MR. NEAL CADDIES FOR SIR ERIC GEDDES.]
A few days ago the CHANCELLOR OF THE EXCHEQUER facetiously compared the critics of the Government to the poet of Rejected Addresses who declared that it was BUONAPARTE “who makes the quartern loaf and Luddites rise.” Out of the Government’s own mouth the critics are now, at any rate, partially justified, for the PRIME MINISTER announced that the bread subsidy was to be halved, and that on and after April 12th the quartern loaf would rise—he did not quite know where.
In view of the occasional rumours of friction between Government departments it is pleasant to record that the Ministry of Transport and the War Office are on the friendliest terms. Invited to abolish, in the interests of the taxpayer, the cheap railway tickets now issued to soldiers, Mr. NEAL said it was primarily a question for the War Office, as in this matter Sir ERIC GEDDES would wish to move in harmony with Mr. CHURCHILL. As the WAR SECRETARY promptly announced his intention of doing his best to maintain the soldiers’ privilege it is conjectured that he will return from the ride with Sir ERIC inside.

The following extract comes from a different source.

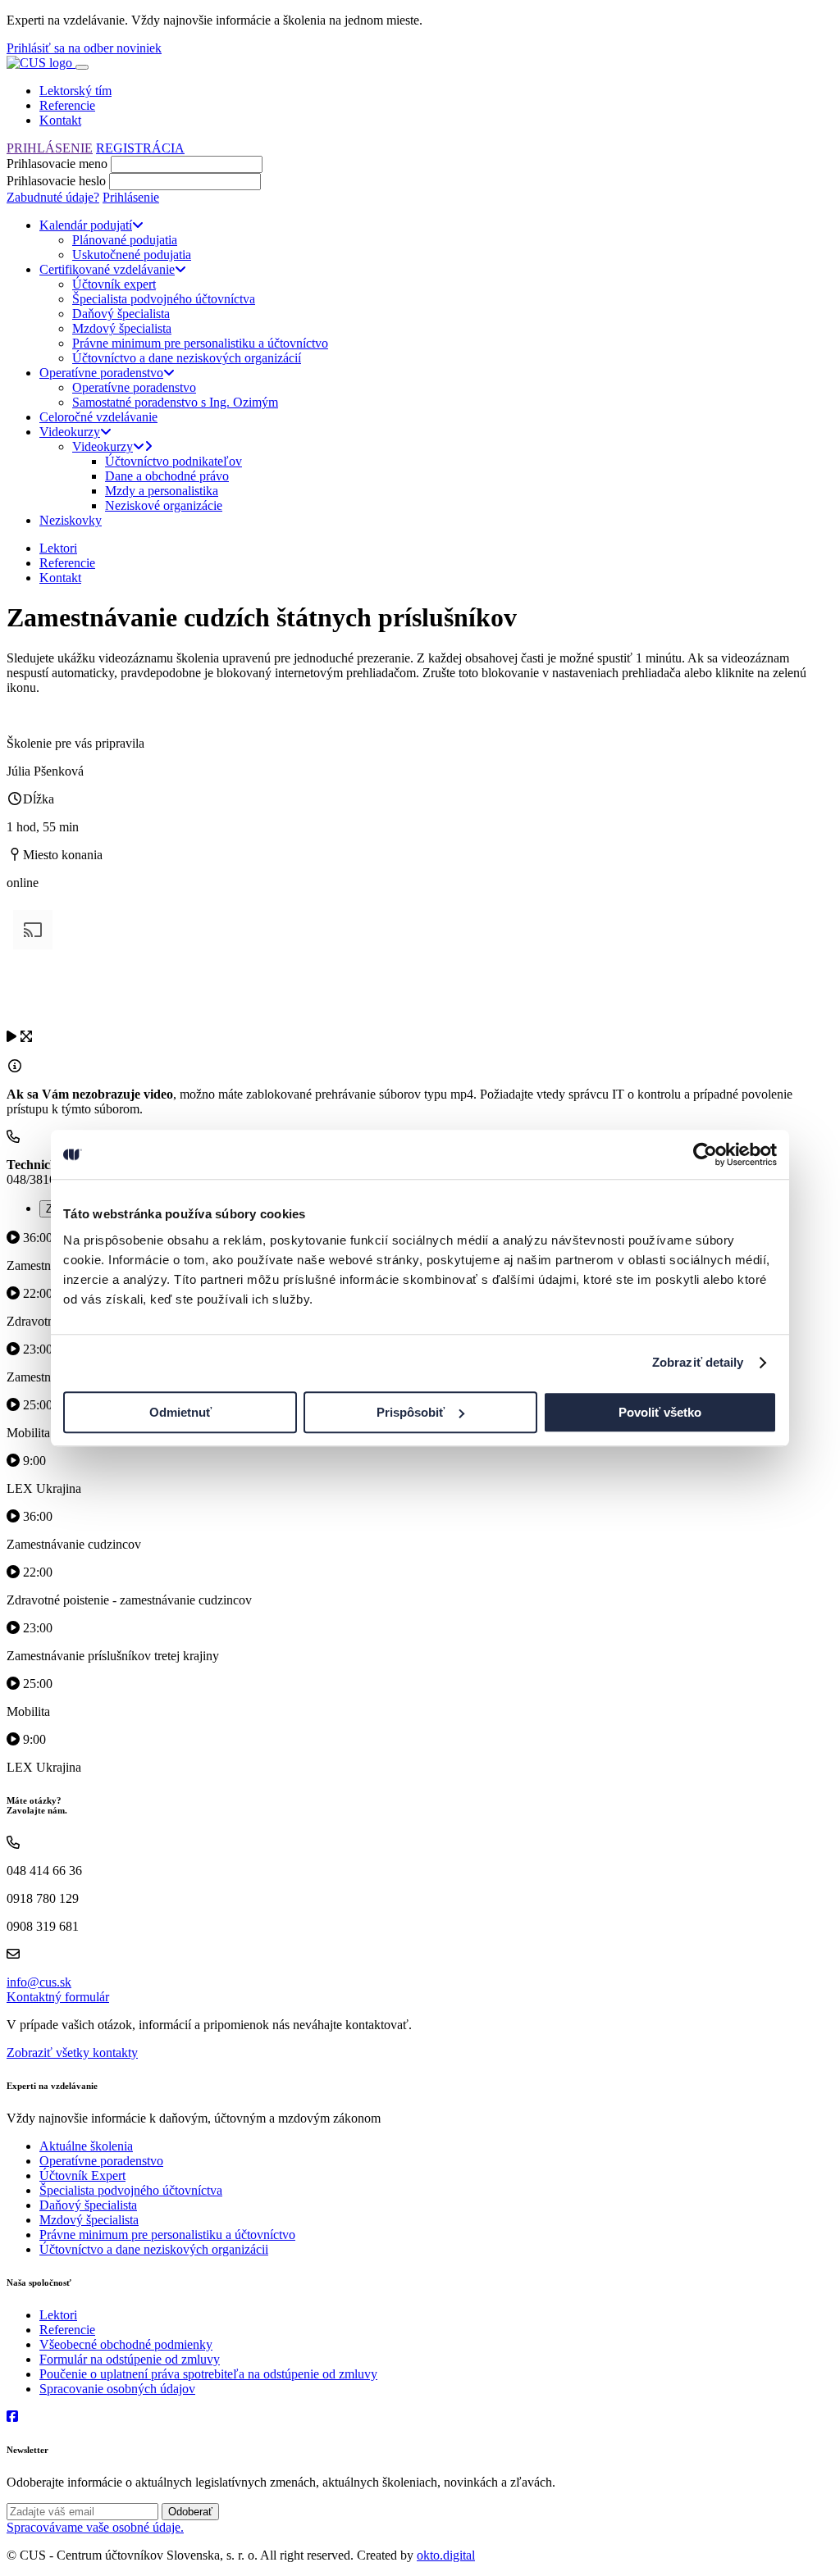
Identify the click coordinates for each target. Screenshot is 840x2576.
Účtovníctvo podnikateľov (173, 461)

The new Member for Paisley delivered his maiden speech to-night, and acquitted himself so well that in the opinion of Members many months his senior he is likely to go far. The Government had proposed to “guillotine” the remaining Supplementary Estimates in order to get them through before March 31st. Some ardent economists, mainly drawn from the Coalition, while ready to concede the end, protested against the means, and proposed that the House should make its own arrangements.
[Illustration: RARA AVIS IN TERRIS.
“Never since the days of Icarus had there been an aviator quite like the right hon. gentleman [Mr. WINSTON CHURCHILL]. He had displayed much sympathy with the Air Force and had almost been one of its martyrs.”—Lord HUGH CECIL.]
Mr. BONAR LAW promptly perceived the advantage of transferring from the Government to the House a disagreeable responsibility. Forgetting that he was cast for the executioner, not the hero, he murmured, “It is a far, far better thing,” and graciously accepted the proposed alternative. Mr. ASQUITH, not unwilling to help in establishing a precedent which some day he himself may find useful, backed him up, and the House, as a whole, congratulating itself on its escape from the public executioner, cheerfully proceeded to commit harakiri.